In each of the three patients in this study diagnosed as having PMO in the Noonan group, only a single criterion was not met, mainly because the patients did not report it or did not remember all the features of their migraine headaches. It is important to remember that many of our patients had cognitive impairment and that in several instances information about their headaches was very difficult to obtain. Other family members often had to be asked for further information.
Even excluding NS individuals suffering from probable migraine without aura (PMO), our results showed a high prevalence of migraine without aura (MO) in the NS group compared with the corresponding figure for the control group (9.09%). The difference in prevalence of migraine in the previous year between the control group and the NS group was significant and remained so even when NS patients with PMO were excluded.

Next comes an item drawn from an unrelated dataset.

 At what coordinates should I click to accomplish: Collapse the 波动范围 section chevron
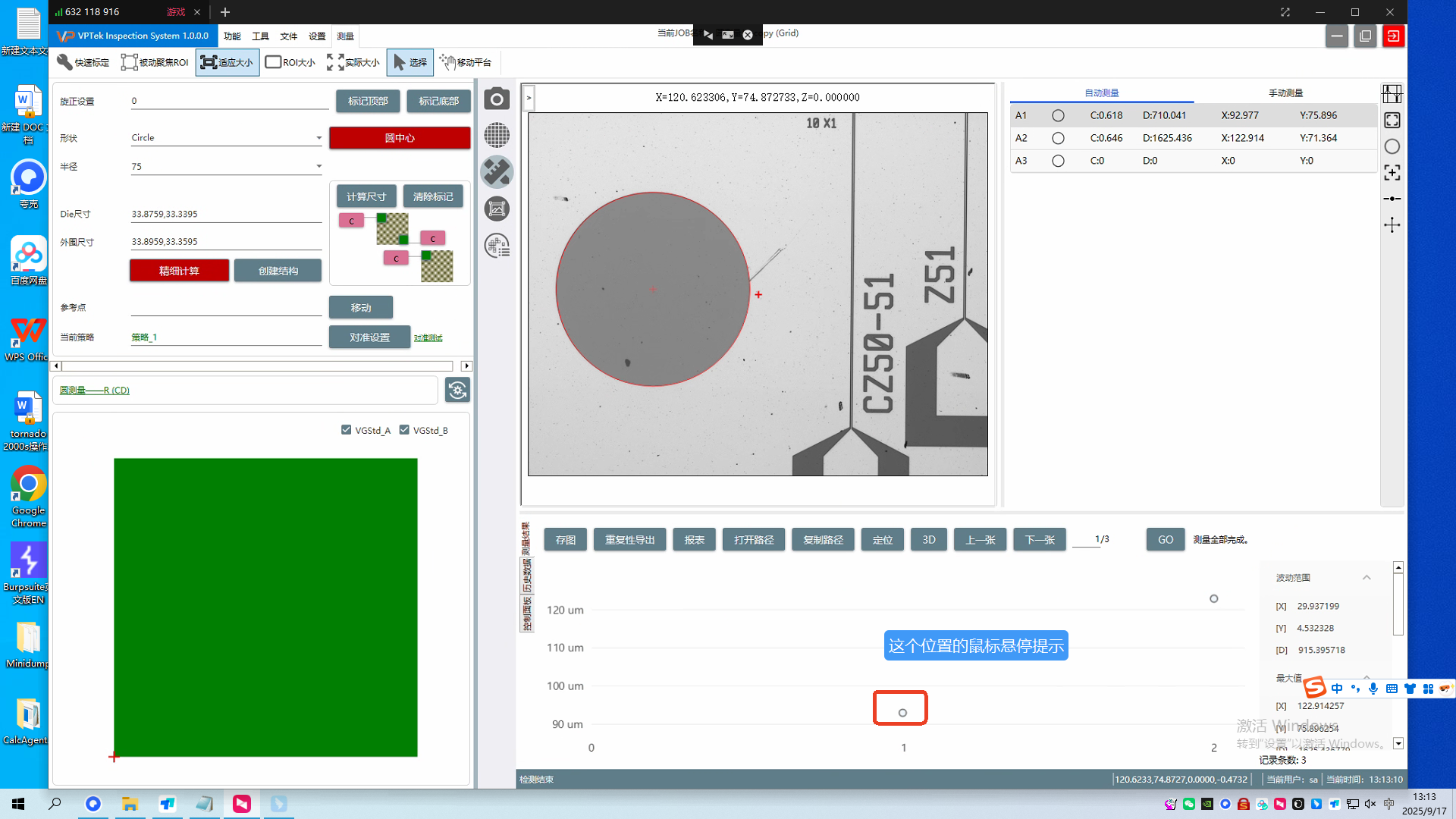(1367, 578)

As in the literature, recurrent seizures were reported in 13% of patients with NS (5), suggesting that epileptic diathesis may decrease the threshold for cortical spreading depression. This association could explain the high prevalence of MO and probable MO in the NS group, although our patients have no history of epilepsy attacks or cognitive oscillations, and no clinical symptoms that might suggest headache secondary to epilepsy (ICHD-II code 7.6) were observed during the interview.
Craniofacial dysmorphism, which is a common feature in this syndrome, is another abnormality that might also contribute to headache generation. In the second edition of the International Classification of Headache Disorders (ICHD-II), headaches attributed to disorders of the teeth, jaws and temporomandibular joint, as well as to other disorders of the cranium, neck, eyes, ears, nose, sinuses and facial structures, were listed under codes 11.6, 11.7 and 11.8. Headaches attributed to teeth, jaws or related structures (11, 6) were found in only two of our cases (Table 3). We believe that our patients with MO and probable MO were not influenced by craniofacial dysmorphism as these disorders would induce a continuous reduction of the pain threshold, whereas our migraine patients showed manifestations of episodic pain. Clinical investigations also failed to show active disturbances in the jaws or related structures that could justify the pain symptoms in MO and probable MO patients.
One limitation of our study was that we used phone interviews for some Noonan patients. There are a number of difficulties associated with use of the telephone to obtain epidemiological data for patients with migraine, although the method has been used in other studies (16). The telephone is used when information cannot be obtained face to face because of the distance between the patient's place of residence and the investigating medical centre, as was the case in our study because of the locations involved. Telephone interviews were only carried out for those patients who had been examined in our medical centre and all of whose data had been recorded on their medical charts. The aim of the telephone interview was to obtain more precise information about headaches in order to classify them according to the International Headache Society criteria (second version).
Our results suggest a positive association between Noonan syndrome and migraine, but further studies are needed to confirm this. Such confirmation may lead to the search for other migraine genes in chromosome 12. The reason for the failure to detect migraine with aura in our NS group could not be determined from our results alone, which may have been affected by cognitive influence or the lower age of our patients.